Inhibition of serum phospholipase-A2 in acute pancreatitis by pharmacological agents in vitro

Abstract

Phospholipase-A2 has been suggested as having a role in the pathophysiology of acute pancreatitis. The inhibition of phospholipase-A2 was studied in vitro using 17 pharmacological agents in the search for a specific therapy for acute pancreatitis. The inhibitory effect was tested using an isotopic assay system with 2-palmitoyl-(1-14C)-labelled dipalmitoyl phosphatidylcholine as a substrate and 10 microliters of serum from patients with acute necrotizing pancreatitis as an enzyme source. Among all agents tested, anti-inflammatory drugs inhibited enzyme activity most significantly: indomethacin (9.0 x 10(-3) mol l-1) decreased the phospholipase-A2 activity to one- tenth. The weak inhibitory effect could also be demonstrated using a lower concentration of 2 x 10(-5) mol l-1, which can be achieved after intravenous administration of 50 mg of this drug.
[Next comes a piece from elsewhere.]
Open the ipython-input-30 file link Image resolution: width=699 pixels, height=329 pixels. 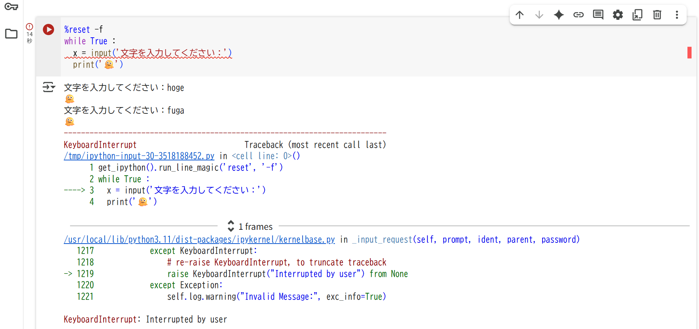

The other drugs inhibited the enzyme activity at concentrations higher than those achieved after intravenous injections in clinical use. Diclofenac (3.1 x 10(-2) mol l-1) reduced the phospholipase-A2 activity by 93%, ketoprofen (2.0 x 10(-2) mol l-1) or chlorpromazine (1.4 x 10(-2) mol l-1) by 90%, tobramycin (1.7 x 10(-2) mol l-1) by 84%, doxycycline (9.0 x 10(-3) mol l-1) by 61%, dexamethasone (1.7 x 10(-3) mol l-1) by 62%, methylprednisolone (3.8 x 10(-2) mol l-1) by 50%, and pindolol (1.0 x 10(-4) mol l-1) by 59%. A weak inhibition of phospholipase-A2 activity was demonstrated by betamethasone, bupivacaine, digoxin, hydrocortisone, lidocaine, metoprolol, propranolol, and vancomycin. Indomethacin proved the most potent of the tested agents in inhibiting phospholipase-A2 activity in serum from patients with acute pancreatitis and should be further studied in vivo.